October 21, 2021

Physicians publish article calling to end legacy of scientific racism

A trio of Wayne State University School of Medicine physicians is calling upon the medical and scientific communities to confront and end a legacy of scientific racism in research, medical education, clinical practice and health policies by “de-pathologizing and humanizing” American Black bodies.

In “Modern Day Drapetomania: Calling Out Scientific Racism,” published in the Journal of General Medicine, the authors – Ijeoma Nnodim Opara, M.D., FAAP, assistant professor of Internal Medicine-Pediatrics; Latonya Riddle-Jones, M.D., M.P.H. assistant professor of Internal Medicine-Pediatrics; and Nakia Allen, M.D., FAAP, clinical associate professor of Pediatrics – note that racism in medicine has “deep historical roots in white supremacy and anti-Blackness, particularly the pathologizing of Black bodies through pseudoscientific claims of the biological significance of the sociopolitical construct that is ‘race,’ which is often incorrectly conflated with ‘genetic ancestry.’”

Those roots, they write, have developed branches that continue to reach into medical science and medicine to this day, particularly in the ways science frames racial health disparities as a result of biological differences among racial categories.

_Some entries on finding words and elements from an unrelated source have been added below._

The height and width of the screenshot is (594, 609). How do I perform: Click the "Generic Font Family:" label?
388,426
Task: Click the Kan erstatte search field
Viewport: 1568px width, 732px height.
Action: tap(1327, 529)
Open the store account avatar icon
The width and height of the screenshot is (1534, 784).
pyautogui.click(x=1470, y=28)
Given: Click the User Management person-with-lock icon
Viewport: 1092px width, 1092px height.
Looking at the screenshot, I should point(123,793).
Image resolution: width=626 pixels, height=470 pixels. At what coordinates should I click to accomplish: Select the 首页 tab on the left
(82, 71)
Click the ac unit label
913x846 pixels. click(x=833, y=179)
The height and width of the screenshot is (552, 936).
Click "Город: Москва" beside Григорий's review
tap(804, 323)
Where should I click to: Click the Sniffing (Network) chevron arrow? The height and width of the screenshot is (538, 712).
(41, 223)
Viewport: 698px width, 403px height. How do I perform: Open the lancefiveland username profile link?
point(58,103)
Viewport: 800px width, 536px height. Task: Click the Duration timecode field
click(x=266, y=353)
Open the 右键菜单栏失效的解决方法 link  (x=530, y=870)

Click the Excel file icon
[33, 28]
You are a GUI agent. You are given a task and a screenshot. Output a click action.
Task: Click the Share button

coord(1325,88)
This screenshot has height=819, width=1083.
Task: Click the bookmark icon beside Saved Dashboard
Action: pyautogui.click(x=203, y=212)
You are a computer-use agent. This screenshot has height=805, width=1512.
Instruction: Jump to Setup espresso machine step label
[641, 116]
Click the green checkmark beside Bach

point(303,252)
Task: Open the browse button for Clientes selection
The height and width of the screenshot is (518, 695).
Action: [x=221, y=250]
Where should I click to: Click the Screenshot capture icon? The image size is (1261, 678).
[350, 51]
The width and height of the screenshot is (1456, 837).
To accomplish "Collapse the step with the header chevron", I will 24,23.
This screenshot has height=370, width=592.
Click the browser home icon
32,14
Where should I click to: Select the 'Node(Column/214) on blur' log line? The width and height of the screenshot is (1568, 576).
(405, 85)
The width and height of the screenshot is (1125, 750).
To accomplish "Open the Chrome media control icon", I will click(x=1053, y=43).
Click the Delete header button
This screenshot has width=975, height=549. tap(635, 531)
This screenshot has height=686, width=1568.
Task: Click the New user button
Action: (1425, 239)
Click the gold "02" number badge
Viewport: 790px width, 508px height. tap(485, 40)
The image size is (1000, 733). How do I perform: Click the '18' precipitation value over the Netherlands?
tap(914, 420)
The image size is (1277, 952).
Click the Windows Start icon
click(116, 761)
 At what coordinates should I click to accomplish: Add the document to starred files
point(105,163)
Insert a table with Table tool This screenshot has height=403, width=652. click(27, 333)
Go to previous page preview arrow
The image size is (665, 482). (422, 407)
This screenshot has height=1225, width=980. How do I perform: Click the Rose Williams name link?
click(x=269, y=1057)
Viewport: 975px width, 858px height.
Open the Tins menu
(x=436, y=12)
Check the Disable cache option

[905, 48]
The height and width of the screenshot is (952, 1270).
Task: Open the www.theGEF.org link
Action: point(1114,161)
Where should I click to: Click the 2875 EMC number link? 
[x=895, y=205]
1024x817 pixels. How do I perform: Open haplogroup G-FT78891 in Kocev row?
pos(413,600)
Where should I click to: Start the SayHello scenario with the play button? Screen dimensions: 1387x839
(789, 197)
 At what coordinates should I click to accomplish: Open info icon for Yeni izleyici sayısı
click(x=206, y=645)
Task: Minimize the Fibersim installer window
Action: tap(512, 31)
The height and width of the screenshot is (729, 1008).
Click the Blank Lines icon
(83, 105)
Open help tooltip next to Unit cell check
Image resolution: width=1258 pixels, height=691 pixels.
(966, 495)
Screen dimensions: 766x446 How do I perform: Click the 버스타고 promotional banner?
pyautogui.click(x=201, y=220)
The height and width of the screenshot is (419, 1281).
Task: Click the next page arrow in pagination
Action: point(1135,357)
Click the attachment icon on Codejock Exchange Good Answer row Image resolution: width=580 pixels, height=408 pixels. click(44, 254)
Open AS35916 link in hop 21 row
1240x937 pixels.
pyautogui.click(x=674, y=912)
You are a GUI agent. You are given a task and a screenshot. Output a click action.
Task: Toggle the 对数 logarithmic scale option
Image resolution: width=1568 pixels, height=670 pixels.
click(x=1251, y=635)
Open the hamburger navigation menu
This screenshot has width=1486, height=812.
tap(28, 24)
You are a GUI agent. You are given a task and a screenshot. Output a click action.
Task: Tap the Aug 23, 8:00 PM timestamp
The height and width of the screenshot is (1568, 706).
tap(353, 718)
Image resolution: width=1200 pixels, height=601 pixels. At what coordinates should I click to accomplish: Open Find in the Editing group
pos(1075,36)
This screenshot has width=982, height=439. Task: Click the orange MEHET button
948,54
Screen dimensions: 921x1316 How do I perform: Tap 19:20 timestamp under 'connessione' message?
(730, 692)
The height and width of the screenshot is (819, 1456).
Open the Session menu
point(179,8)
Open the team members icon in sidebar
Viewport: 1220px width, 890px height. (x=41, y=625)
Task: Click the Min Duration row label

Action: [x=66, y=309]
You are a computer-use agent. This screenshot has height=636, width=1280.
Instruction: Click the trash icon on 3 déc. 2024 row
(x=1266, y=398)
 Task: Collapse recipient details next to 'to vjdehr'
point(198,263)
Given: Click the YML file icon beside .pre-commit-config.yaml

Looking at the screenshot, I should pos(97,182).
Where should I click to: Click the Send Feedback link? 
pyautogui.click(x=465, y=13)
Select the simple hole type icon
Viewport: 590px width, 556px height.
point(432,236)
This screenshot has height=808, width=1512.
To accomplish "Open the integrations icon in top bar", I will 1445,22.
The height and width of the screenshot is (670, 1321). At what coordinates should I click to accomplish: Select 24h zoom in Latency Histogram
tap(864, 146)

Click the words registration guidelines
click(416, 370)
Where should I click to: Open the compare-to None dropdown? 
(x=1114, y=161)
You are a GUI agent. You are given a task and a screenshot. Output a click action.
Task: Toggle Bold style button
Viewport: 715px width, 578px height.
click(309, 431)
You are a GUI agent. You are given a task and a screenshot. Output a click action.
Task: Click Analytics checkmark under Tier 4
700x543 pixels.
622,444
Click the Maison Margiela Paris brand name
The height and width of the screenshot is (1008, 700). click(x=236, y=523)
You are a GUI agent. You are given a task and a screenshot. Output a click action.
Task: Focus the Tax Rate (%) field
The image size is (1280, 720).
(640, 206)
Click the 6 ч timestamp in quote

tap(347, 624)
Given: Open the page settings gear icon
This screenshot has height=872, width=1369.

“Racism, not race, is the vector of disease and health disparities. Racist policies, such as redlining and the ‘war on drugs’ and ‘war on crime,’ inform systems of housing, education, criminal justice, health and the economy, and determine a community’s exposure to the social and environmental factors that drive health disparities through direct effects, chronic toxic stress and epigenetic mechanisms,” the authors said. “This is the contemporary version of pathologizing Blackness and normal responses to chronic intergenerational trauma, oppression and exploitation. It reinforces the bogus theory of supposed Black inferiority. It is the modern Drapetomania.”

Now recognized as pseudoscience nonsense, Drapetomania was first concocted by Dr. Samuel Cartwright in 1851 to pathologize runaway enslaved Blacks. He claimed that enslaved Blacks had inherently smaller brains and blood vessels that accounted for “indolence” and “barbarism.” His prescribed “cure” and prophylactic treatment for the faux condition was “whipping the devil out of them.”

The nonsensical condition remained in some medical texts into the early 1900s, and was used – along with other false claims – to support racist perceptions and attitudes toward Black Americans.
Some of those perceptions continue in medicine, the authors write, despite the fact that in 2003 the Human Genome Project showed race has no genetic basis and human beings are 99.9% identical genetically.

“The belief that differences in disease outcomes are due to genetic differences between racialized groups still plagues contemporary medicine and science, and unfortunately continues to be funded, published, taught and practiced,” they state. “The use of race to measure human biological differences stubbornly persists and, consequently, these structures and systems are absolved of responsibility, reinforced and perpetuated.”

To eliminate scientific racism, they call for identifying and excising it from clinical algorithms and medical decision-making equations; expunging it from the publication process through anti-racist peer review and editorship; transforming medical and scientific education from undergraduate studies through faculty development; and advocacy among academic partnerships with patients, marginalized communities and policymakers that prioritize the social and structural determinants of health to positively impact health outcomes.

“By so doing and in the spirit of professional humility, we can dismantle scientific racism in the norms, policies, processes and practices of our current research, clinical practice, public health and medical education systems,” the physicians wrote. “Then, we can demonstrate our trustworthiness and build equitable partnerships with BIPOC (Black, Indigenous and People of Color) communities as we provide quality and humanizing care to all members of the human family.”